The lactic acid bacterium, Leuconostoc mesenteroides, when grown on an arbutin-containing medium, was found to produce an intracellular β-glucosidase. The enzyme was purified by chromatofocusing, ion-exchange chromatography and gel filtration. The molecular mass of the purified intracellular β-glucosidase, as estimated by gel filtration, was 36O kDa. The tetrameric structure of the β-glucosidase was determined following treatment of the purified enzyme with dodecyl sulphate (SDS).

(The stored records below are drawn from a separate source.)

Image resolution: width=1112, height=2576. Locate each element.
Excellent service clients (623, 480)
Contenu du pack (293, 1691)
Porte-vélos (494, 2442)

The intracellular β-glucosidase exhibited optimum catalytic activity at 50°C and pH 6 with citrate-phosphate buffer, and 5.5 with phosphate buffer. The enzyme was active against glycosides with (1→4)-β, (1→4)-α and (1→6)-α(linkage configuration. From Lineweaver-Burk plots, K(m) values of 0.07 mmol l-1 and 3.7 mmol l-1 were found for p-nitrophenyl-β-glucopyranoside and linamarin, respectively. The β-glucosidase was competitively inhibited by glucose and by D-gluconic acid-lactone and a glucosyl transferase activity was observed in the presence of ethanol. The β-glucosidase of Leuconostoc mesenteroides, with cyanogenic activity, could be of potential interest in cassava detoxification, by hydrolysing the cyanogenic glucosides present in cassava pulp.